El misterio de esas cosas que tanto queremos
Es una casita con techo a dos aguas de tejas coloradas, con una ventana con cortinas primorosas que esconden, más que guardan, los secretos domésticos. Mide unos doce centíme- tros de alto, está hecha con un material basto que ni con todo su amor roza la cerámica, con su puerta abierta y una chimenea ahora inútil. Por la puerta abierta se colocaba el cigarrillo en descanso, por la chimenea salía el humo trenzado y azul del fumador. El cenicero perteneció a mi padre y es hoy uno de mis objetos más queridos y mejor conservados. Soportó y resistió a lo largo de más de setenta años, mudanzas, derrapes y patinadas, olvidos y rescates; eso que, con cierto decoro, llamamos las vueltas de la vida.

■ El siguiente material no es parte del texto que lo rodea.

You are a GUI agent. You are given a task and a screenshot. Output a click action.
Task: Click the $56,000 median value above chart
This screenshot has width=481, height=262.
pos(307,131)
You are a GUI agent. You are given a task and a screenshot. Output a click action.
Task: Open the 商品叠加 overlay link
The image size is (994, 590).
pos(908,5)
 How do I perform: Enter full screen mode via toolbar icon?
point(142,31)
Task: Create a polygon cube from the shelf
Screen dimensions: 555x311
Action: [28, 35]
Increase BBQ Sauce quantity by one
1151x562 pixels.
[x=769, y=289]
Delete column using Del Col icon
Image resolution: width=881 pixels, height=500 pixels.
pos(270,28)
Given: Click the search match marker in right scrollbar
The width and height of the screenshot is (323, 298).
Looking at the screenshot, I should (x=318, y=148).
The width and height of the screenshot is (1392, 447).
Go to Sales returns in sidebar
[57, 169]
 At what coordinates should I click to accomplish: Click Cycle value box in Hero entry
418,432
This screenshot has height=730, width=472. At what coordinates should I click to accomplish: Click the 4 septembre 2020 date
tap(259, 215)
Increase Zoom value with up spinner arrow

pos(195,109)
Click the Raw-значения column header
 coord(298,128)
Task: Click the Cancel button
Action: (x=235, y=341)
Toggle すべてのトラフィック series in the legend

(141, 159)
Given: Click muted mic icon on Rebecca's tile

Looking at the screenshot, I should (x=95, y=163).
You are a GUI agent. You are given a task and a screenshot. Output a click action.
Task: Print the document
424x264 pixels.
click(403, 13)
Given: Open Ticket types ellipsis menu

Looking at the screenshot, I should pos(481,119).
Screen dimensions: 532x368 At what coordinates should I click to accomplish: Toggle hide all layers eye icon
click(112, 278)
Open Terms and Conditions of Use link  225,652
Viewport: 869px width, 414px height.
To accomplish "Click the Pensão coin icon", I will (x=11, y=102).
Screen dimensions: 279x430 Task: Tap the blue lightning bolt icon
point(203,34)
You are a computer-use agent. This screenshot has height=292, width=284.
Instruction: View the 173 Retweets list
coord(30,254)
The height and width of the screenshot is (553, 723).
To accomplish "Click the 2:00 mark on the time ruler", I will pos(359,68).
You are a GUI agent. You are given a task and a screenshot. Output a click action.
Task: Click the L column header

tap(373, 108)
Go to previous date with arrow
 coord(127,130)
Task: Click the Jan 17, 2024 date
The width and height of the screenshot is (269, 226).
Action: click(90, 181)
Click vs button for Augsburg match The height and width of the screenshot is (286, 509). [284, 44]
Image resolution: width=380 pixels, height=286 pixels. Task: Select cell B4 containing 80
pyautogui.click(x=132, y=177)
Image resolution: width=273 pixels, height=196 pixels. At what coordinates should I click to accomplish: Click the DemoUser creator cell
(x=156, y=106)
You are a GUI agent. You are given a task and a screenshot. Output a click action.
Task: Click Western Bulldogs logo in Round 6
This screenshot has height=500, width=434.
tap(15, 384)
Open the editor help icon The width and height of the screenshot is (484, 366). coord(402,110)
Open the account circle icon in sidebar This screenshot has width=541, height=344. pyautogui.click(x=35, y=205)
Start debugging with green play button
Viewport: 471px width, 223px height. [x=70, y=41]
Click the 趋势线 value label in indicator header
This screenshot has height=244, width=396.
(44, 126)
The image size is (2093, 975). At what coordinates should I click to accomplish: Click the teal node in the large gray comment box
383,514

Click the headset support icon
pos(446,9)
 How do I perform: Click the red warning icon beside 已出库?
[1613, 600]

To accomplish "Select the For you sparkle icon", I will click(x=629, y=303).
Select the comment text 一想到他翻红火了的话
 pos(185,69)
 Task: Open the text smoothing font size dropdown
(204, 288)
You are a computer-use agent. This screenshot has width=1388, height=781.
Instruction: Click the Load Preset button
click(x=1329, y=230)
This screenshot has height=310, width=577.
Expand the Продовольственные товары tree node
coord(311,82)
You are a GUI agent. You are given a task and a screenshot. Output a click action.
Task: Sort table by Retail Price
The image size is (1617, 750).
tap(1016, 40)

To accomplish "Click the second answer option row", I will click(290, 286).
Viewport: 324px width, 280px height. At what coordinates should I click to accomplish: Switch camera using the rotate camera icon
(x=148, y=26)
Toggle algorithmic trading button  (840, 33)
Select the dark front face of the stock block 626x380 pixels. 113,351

Es uno de los objetos que más quiero, que no son muchos, entre los que sobreviven un adoquín porteño y una baya de avellano que alcé de Santa Ágata, la casa de Giuseppe Verdi vecina a Parma. Los objetos que rodean la intimidad son una pasión acaso indefinida. Su sola presencia hace aflorar sentimientos ocultos, extraviados en el fárrago del vértigo. Incluso han escrito ya su propia historia, han hecho su propio camino. Tanto, que ya terminamos por no saber si de verdad son nuestros, o si ya nos hicieron suyos y de alguna forma moldean los nutridos recuerdos del pasado y las escasas certezas del futuro. ¿Cuáles son nuestros objetos íntimos ¿Qué hacer con ellos si es cierto que estamos hechos de ellos? Perdurarán acaso para sumarse a las pequeñas cosas que dejemos en consignación eterna y que acaso no alcancen nunca la entrañable jerarquía de la casita. El resto es misterio, que los objetos también tienen los suyos.